The karate gi was unique at the time as it featured the name of the style on the back of the jacket in English "Ashihara Karate", in addition to the Ashihara in kanji on the front of the jacket, and also on the left sleeve there was an Ashihara logo in colour and in English. The ranking and belt system is the same as Kyokushin.

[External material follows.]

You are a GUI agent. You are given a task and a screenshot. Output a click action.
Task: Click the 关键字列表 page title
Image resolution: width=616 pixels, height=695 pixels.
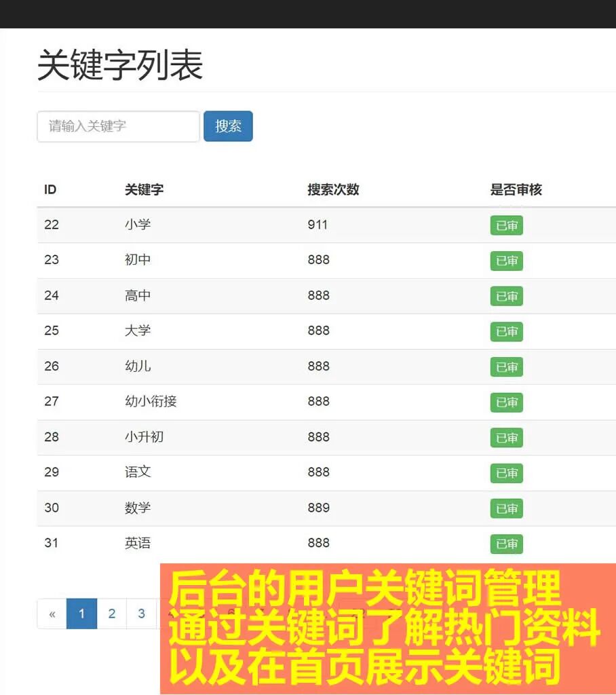(x=119, y=64)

The Karate Dogi is the outfit worn for karate training. It consists of a jacket (uwagi) and trousers (zubon) made of white cotton or canvas and a belt (obi), the colour of which indicates the rank of the student. The Ashihara school allows one to have badges (crests) on the left side of the chest and on the left sleeve. The belt worn indicates the rank of the karate ka according to the standard ranking system adopted in Ashihara Karate. The ten lower ranks (Mudansha) of Kyu or non-black belt holders are divided into the following colours: white, blue, yellow, green and brown. The upper ten ranks (Yudansha) of Dan have the holders wearing the black belt.

==Tournament==
Kancho Ashihara did not initially create an annual World Tournament for the style. United States Shihan Joko Ninomiya had been holding an annual tournament in Denver since 1978 in Kyokushin rules which continued after NIKO was formed now in Ashihara rules. This tournament named the Sabaki U.S. Open Karate Challenge became the de facto World Tournament open to all styles with Ashihara rules and attracted international entrants including Japanese. The tournament was held until 1988.

The South African NIKO group held their first variant of the Sabaki Challenge Championships in 1987, followed by the second one in 1988. This was after two South Africans, Hoosain Narker & Brian Ebden competed in the last US Sabaki Challenge Championships organised by Joko Ninomiya shihan. Since then they held several others, but in 1990 started an Invitational International Championships supported by Kancho Ashihara with a foreword written by him in the first and second editions of the tournament. In 1996, this tournament merged with the Sabaki Challenge, by then the group had separated from NIKO and formed the AKI. In 2010, the AKI celebrated their dojo's 30th Anniversary by hosting its 30th Anniversary 1st World Championships in Cape Town, South Africa. In October 2018, they will host their 2nd World Championships in Pune, India.

In 1993, Kancho Ashihara gave permission to the Denmark Branch to organize a World Tournament naming it the Sabaki Challenge Spirit. In 1994, the first annual Sabaki Challenge Spirit was held in Denmark. The tournament was only open to NIKO karateka. No Japanese competitors ever entered preferring to compete in Kyokushin tournaments in Japan. In 2011, the tournament affiliation with NIKO ceased and ever since NIKO has organized their own tournament named the Sabaki World Championship.

Ashihara tournaments are similar to Enshin karate tournaments such as rules - weight divisions, winning by knockout or points, scoring, allowed techniques, one handed grabs and throws.

==Today==
Ashihara has established branches in Japan and spread throughout the world. Kancho Ashihara died in 1995 at 50 years of age due to illness; before his death, he named his young son Hidenori to be his successor as Kancho of NIKO.

Karate schools derived from NIKO, include Enshin in the United States, Shintaiikudo in Japan, Josui International Karate Organisation in Japan, Ashihara International Karate Organization (AIKO) in Holland, International Ashihara Karate Association (IAKA) in Russia, Ashihara Karate International (AKI) in South Africa, Ashihara World Independent Union (AKWIU) in Holland/Australia, Ashihara BudoKai in Russia and TSG – Ashihara International Karate in Sweden.

Famous karateka include retired Dutch K-1 World Champion and Glory Champion kickboxer Semmy Schilt, Georgian Glory kickboxer Davit Kiria, Danish UFC fighter Nicolas Dalby, Russian UFC fighter Alexander Volkov and Russian Andrey Levandin five time Sabaki Challenge Spirit champion (2005–2010).